_PASSAGE TO READ_.
=====

Method and apparatus for classifying documents based on user inputs
Invented by Jun Wu, Zhengzhu Feng, Quji Guo, and Zhe Qian
Assigned to Google
United States Patent 7,769,751
Granted August 3, 2010
Filed January 17, 2006

Abstract

One embodiment of the present invention provides a system that automatically classifies documents (such as web pages) based on user inputs. During operation, the system obtains a “classified” set of documents which are classified as relating to a specific topic. The system also obtains queries related to the specific topic. These queries produce “query results” which enable the user to access documents related to the query.

The queries also include “click information” which specifies how one or more users have accessed the query results. The system uses this click information to identify documents in the classified set of documents which are not related to the specific topic or are off-topic. If such documents are identified, the system shifts the identified documents so that they are regarded as off-topic and/or spam, and removes the identified documents from the classified set of documents.

=====

Can you repeat the portion of the patent abstract from "Method and apparatus" up to and including "to the query.", word for word?

_SOURCE MATERIAL_.

=====

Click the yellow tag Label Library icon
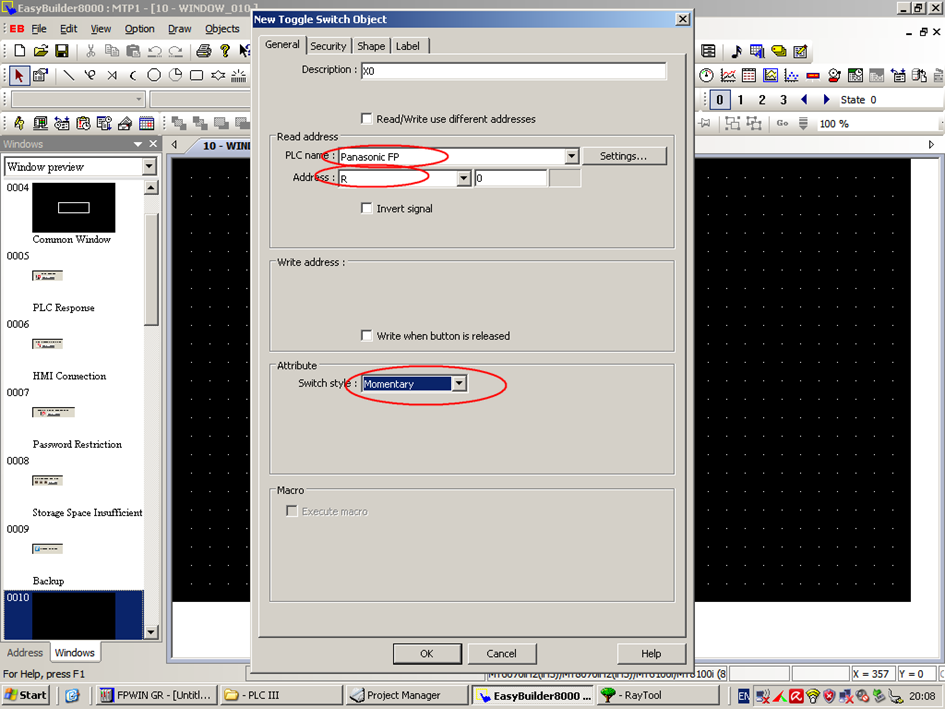Viewport: 945px width, 709px height. click(777, 51)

=====

_SOLUTION TO THIS TASK_.
Method and apparatus for classifying documents based on user inputs
Invented by Jun Wu, Zhengzhu Feng, Quji Guo, and Zhe Qian
Assigned to Google
United States Patent 7,769,751
Granted August 3, 2010
Filed January 17, 2006

Abstract

One embodiment of the present invention provides a system that automatically classifies documents (such as web pages) based on user inputs. During operation, the system obtains a “classified” set of documents which are classified as relating to a specific topic. The system also obtains queries related to the specific topic. These queries produce “query results” which enable the user to access documents related to the query.